The learned Judge considered the evidence of all these witnesses from both sides and came to the conclusion that it was the appellant’s own negligence that ultimately led to the collapse of his verandah and hence the defendant was not to blame for the collapse of that verandah. Hence on the issue of liability, the learned Judge dismissed the appellant’s suit. The learned Judge went into the issue of quantum of damages but he similarly dismissed the appellant’s claim. It is from the foregoing that the appellant now comes to this Court by way of appeal.
This being a first appeal it is in the nature of a re-hearing. It is our duty to re-evaluate the evidence, analyse it and come to our own conclusions but in doing so we must give allowance to the fact that we have neither seen nor heard the witnesses – see PETERS V. SUNDAY POST LTD. [1958] E.A. 424, SELLE & ANOTHER VS. ASSOCIATED MOTOR BOAT CO. LTD. & OTHERS [1968] E.A. 123, WILLIAMS DIAMONDS LTD. V. BROWN [1970] E.A. 1 and KOGO V. NYAMOGO & NYAMOGO ADVOCATES [2004] 1 KLR 367.
When this appeal came up for hearing before us at Kisumu on 6th March, 2008 Mrs. Wilfrida Osodo, appeared for the appellant while Miss R.N. Munyasi, appeared for the respondent.
Mrs. Osodo took us through his ten grounds of appeal some of which were argued together. For example grounds 1, 2, 3, 4, 6 and 10 were argued together. The gist of Mrs. Osodo’s arguments on these grounds was that the judgment of the superior court was contrary to the weight of evidence tendered. She submitted that although the veranda collapsed due to the rain yet there had been no problem prior to the excavation works carried out by the respondent’s workers. She relied on the English case of DODD PROPERTIES (KENT) LTD. AND ANOTHER V. CATERBURY CITY COUNCIL AND OTHERS [1980] 1 ALL E.R. 928.
Grounds 5 & 7 related to receipts which were produced in a bid to prove the alleged loss suffered by the appellant.
Grounds 8 & 9 similarly were on the alleged loss by the appellant as a direct consequence of the respondent’s action.
On her part, Miss Munyasi submitted that the learned Judge of the superior court had appreciated the whole case, evaluated the evidence and came to the correct conclusion by dismissing the appellant’s suit. She reminded us that the learned Judge saw and heard the witnesses leading to his opinion that the respondent’s evidence was preferable to that of the appellant and his witnesses. Miss Munyasi further contended that the appellant was the author of his own misfortune and for that reason the learned Judge ought not to be faulted in his decision. To support her submissions, Miss Munyasi referred us to her list of authorities.
Having considered the genesis of this matter, the decision of the superior court and what has been urged before us by counsel appearing for the parties, I am of the view that this appeal can be determined on the issue of liability, in which case the issue of quantum of damages would be rendered unnecessary. From the evidence tendered before the superior court, it was not in dispute that the appellant was the lawful owner of the Plot No. 475/111/Block 1/56 situated at the corner of Awori Street and Hassan Were Road within Kakamega Municipality. On that plot there was a commercial building which had been constructed after the approval of building plans by all relevant authorities. Abutting on the building along both streets was a verandah supported by concrete columns and a concrete beam adjoining the columns. The beam was an extension of the concrete lintel that ran round the building and the supporting structure of the verandah was thus constructed as an integral part of the building.
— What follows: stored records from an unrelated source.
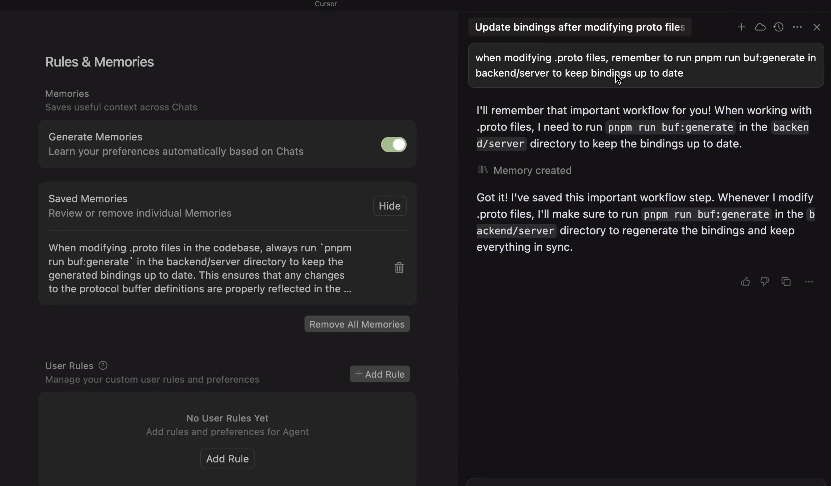Screen dimensions: 831x486
Task: Close the chat panel
Action: [817, 27]
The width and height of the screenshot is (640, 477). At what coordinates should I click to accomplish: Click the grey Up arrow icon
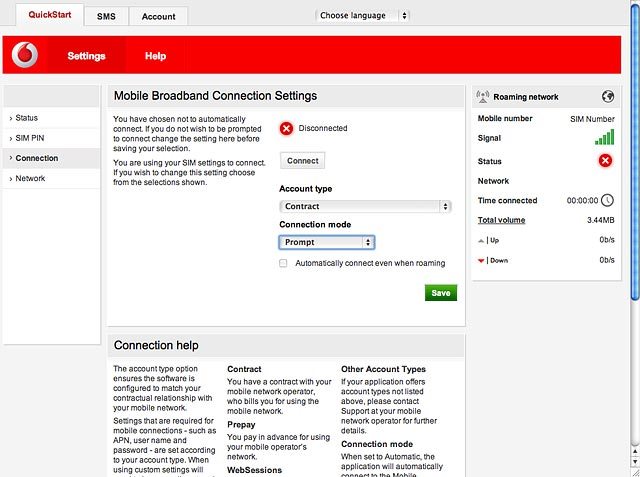[x=481, y=241]
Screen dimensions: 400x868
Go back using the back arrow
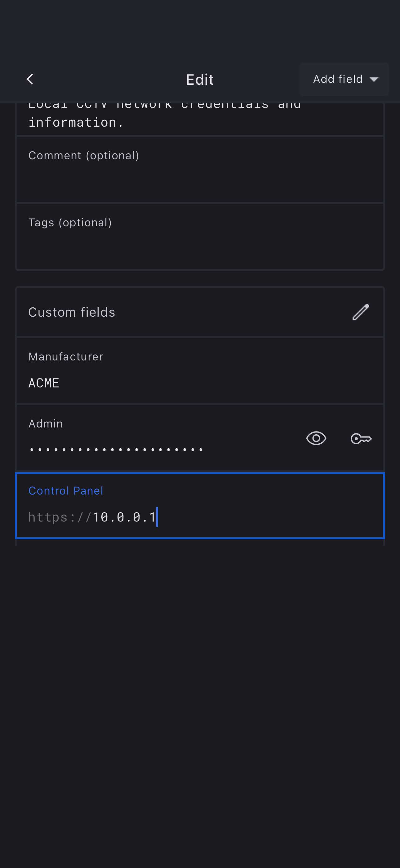30,80
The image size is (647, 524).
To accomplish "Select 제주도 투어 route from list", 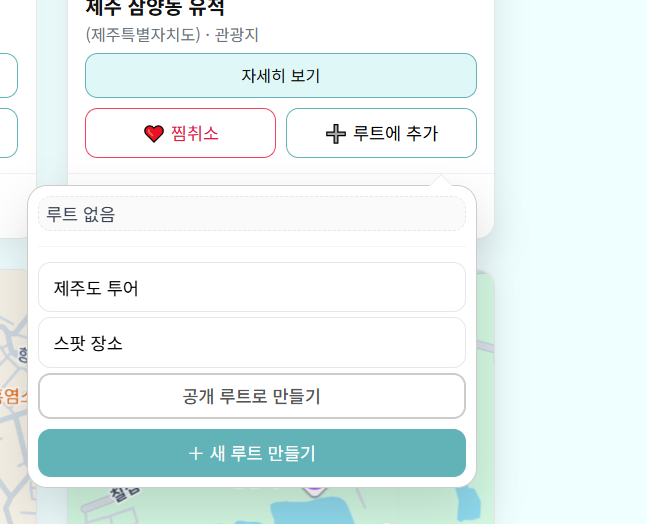I will 251,288.
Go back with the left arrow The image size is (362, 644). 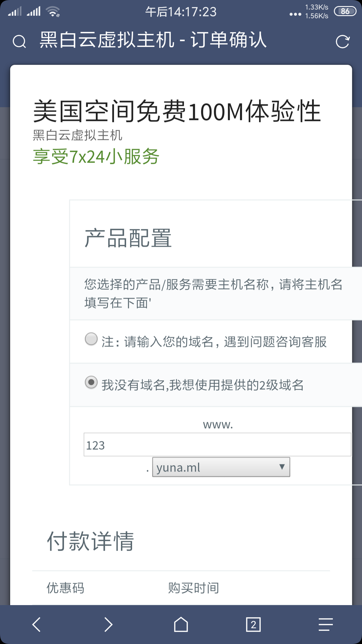(36, 625)
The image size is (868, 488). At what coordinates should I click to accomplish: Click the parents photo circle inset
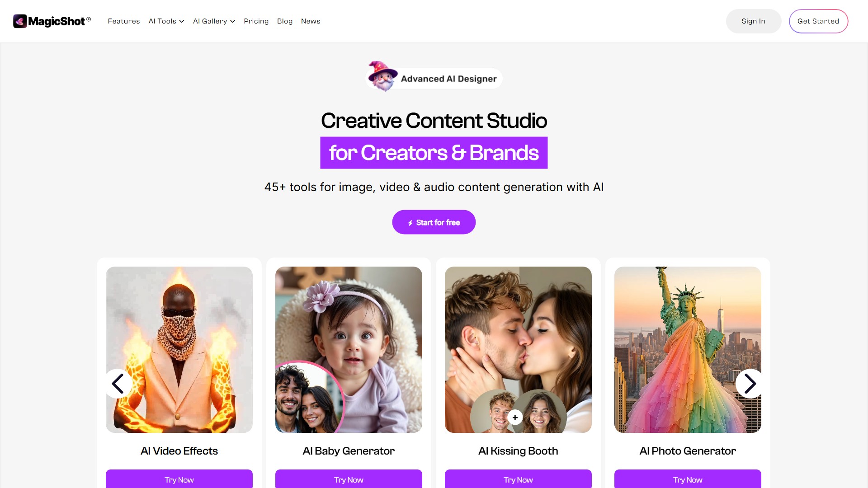click(x=309, y=397)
What led to the dispute was the fact that in the course of its road works along Were Street, the respondent made certain excavation within the road reserve without encroaching on the appellant’s property. However, after the said excavations, there was heavy rainfall and as a result storm water collected in the excavations. This water invaded and undermined the foundations of the three columns supporting the verandah, leading to their collapse and also collapse of the beam. The learned Judge accepted the evidence of the respondent’s witnesses to the effect that the foundations of those columns were so undermined and collapsed because they had not been constructed to acceptable standards. It was the finding of the learned Judge that it was the appellant’s own negligence that ultimately led to the collapse of his verandah. He did not find any negligence on the part of the defendant.
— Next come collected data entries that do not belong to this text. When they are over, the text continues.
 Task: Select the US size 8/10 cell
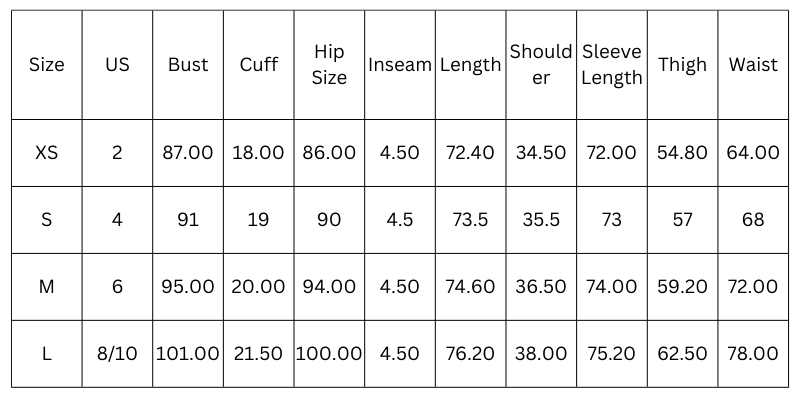(x=117, y=354)
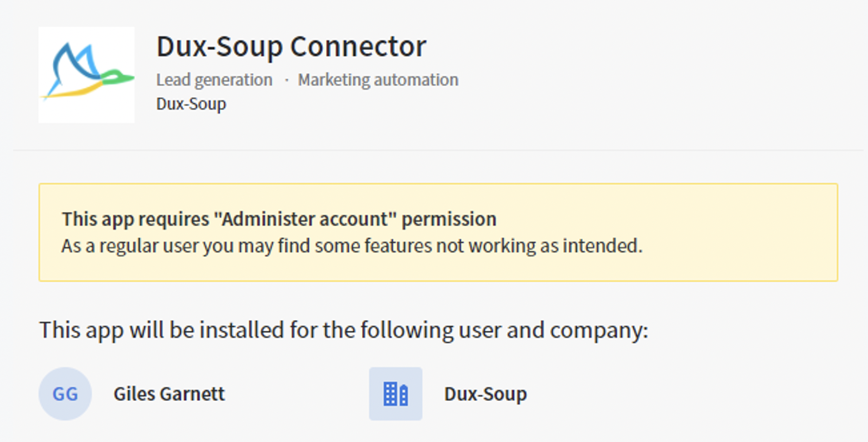The width and height of the screenshot is (868, 442).
Task: Click the horizontal divider below the header
Action: click(438, 150)
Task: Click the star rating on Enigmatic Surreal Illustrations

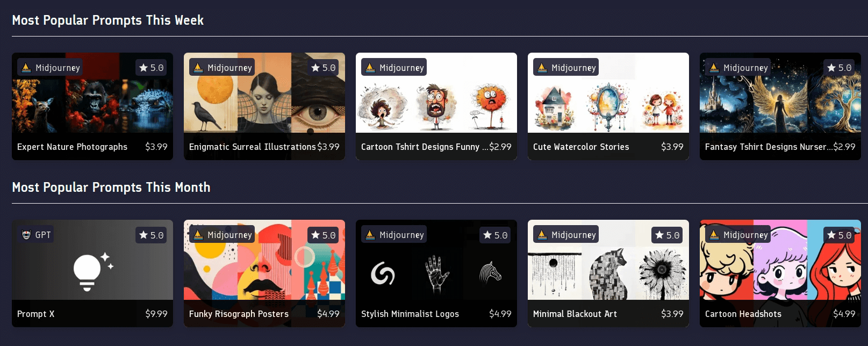Action: pyautogui.click(x=323, y=68)
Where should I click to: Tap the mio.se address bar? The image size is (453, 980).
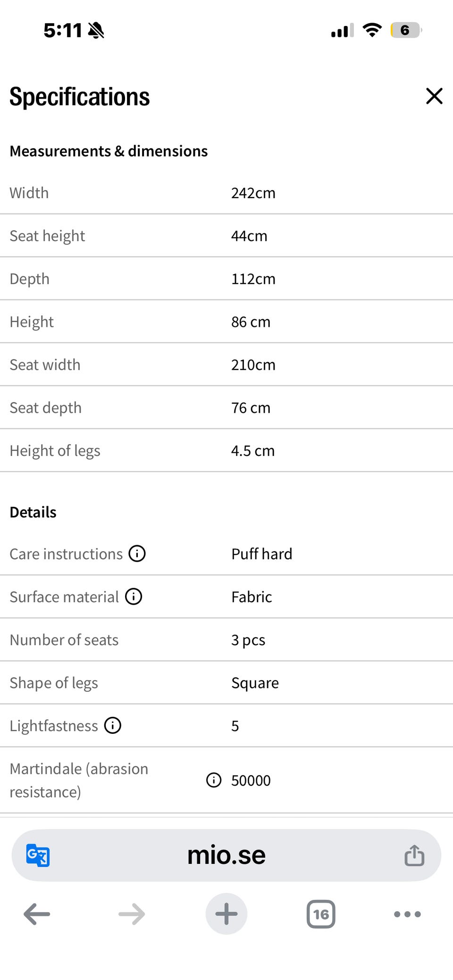(227, 855)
From the evidence, the issue in this dispute was whether the respondent could be held liable for the damage caused to the appellant’s building. The evidence on record showed that the respondent carried out the excavations in accordance with the contract specifications. Unfortunately, there was heavy rainfall and storm water collected in the excavations. The evidence before the superior court was to the effect that the foundations of the columns had not been constructed to acceptable standards. These were not constructed by the respondent! Hence, the learned Judge was perfectly entitled to conclude that it was the appellant’s own negligence that ultimately led to the collapse of the verandah.
This appeal challenges the finding of facts by the learned Judge. As already stated earlier, the learned Judge had the opportunity to see and hear the witnesses. He formed the opinion that having heard all the witnesses he accepted the respondent’s version that what caused the collapse of the verandah was negligence of the appellant in the construction of the foundation of the columns.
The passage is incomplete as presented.